▶ [The data]
· · · · ·
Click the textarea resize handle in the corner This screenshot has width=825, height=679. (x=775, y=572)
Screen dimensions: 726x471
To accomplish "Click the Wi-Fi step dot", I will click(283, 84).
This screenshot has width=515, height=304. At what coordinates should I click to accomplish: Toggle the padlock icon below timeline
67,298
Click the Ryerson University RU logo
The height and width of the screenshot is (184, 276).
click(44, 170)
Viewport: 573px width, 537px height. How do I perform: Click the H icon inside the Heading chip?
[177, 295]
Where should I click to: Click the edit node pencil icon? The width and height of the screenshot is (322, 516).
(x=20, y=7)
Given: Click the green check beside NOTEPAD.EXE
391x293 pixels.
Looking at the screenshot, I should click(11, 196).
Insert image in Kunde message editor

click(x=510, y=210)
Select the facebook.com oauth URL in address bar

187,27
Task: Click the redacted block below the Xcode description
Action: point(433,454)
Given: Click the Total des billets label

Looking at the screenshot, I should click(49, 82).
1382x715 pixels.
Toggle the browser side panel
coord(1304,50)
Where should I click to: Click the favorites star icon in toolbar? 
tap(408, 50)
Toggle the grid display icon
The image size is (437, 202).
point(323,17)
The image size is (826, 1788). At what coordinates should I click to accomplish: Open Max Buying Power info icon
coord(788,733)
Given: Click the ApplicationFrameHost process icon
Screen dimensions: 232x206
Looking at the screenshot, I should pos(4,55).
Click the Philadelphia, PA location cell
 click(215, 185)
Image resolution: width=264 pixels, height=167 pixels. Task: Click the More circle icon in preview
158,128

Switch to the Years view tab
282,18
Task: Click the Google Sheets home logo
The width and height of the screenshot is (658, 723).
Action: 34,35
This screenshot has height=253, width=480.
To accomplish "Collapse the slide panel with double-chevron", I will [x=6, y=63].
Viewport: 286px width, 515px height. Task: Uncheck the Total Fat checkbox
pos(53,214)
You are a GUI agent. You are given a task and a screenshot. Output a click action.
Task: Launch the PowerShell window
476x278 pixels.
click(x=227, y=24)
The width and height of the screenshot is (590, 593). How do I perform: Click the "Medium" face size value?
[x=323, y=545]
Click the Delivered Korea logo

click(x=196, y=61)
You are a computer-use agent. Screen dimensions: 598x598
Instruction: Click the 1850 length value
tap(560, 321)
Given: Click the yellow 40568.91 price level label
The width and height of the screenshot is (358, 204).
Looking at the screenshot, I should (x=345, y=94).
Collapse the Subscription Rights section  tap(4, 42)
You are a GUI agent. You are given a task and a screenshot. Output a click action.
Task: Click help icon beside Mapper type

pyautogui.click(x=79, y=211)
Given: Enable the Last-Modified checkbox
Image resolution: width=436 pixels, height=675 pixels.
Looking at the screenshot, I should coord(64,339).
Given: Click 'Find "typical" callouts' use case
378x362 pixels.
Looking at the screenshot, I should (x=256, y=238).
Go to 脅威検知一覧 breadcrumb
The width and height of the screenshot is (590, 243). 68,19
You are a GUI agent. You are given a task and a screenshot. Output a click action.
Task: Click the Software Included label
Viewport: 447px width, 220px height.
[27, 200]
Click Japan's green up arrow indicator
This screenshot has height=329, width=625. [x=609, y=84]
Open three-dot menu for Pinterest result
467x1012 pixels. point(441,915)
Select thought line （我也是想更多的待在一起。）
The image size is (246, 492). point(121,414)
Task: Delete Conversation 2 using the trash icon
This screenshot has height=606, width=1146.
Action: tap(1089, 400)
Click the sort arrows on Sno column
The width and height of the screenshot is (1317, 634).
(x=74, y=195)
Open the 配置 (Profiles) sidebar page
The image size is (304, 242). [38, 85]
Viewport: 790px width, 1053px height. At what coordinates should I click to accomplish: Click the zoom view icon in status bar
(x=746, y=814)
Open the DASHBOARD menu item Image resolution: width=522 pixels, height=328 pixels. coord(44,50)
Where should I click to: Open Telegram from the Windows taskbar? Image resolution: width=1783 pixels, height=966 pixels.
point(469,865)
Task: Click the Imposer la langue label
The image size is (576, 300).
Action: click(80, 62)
· · · · ·
▶ [Task to complete] Give back exactly the lines from the one that contains "Viewport: 447px width, 220px height." to the end of the material, both ends kept, and no other line.

▶ [Completed exercise]
Viewport: 447px width, 220px height.
[27, 200]
Click Japan's green up arrow indicator
This screenshot has height=329, width=625. [x=609, y=84]
Open three-dot menu for Pinterest result
467x1012 pixels. point(441,915)
Select thought line （我也是想更多的待在一起。）
The image size is (246, 492). point(121,414)
Task: Delete Conversation 2 using the trash icon
This screenshot has height=606, width=1146.
Action: tap(1089, 400)
Click the sort arrows on Sno column
The width and height of the screenshot is (1317, 634).
(x=74, y=195)
Open the 配置 (Profiles) sidebar page
The image size is (304, 242). [38, 85]
Viewport: 790px width, 1053px height. At what coordinates should I click to accomplish: Click the zoom view icon in status bar
(x=746, y=814)
Open the DASHBOARD menu item Image resolution: width=522 pixels, height=328 pixels. coord(44,50)
Where should I click to: Open Telegram from the Windows taskbar? Image resolution: width=1783 pixels, height=966 pixels.
point(469,865)
Task: Click the Imposer la langue label
The image size is (576, 300).
Action: click(80, 62)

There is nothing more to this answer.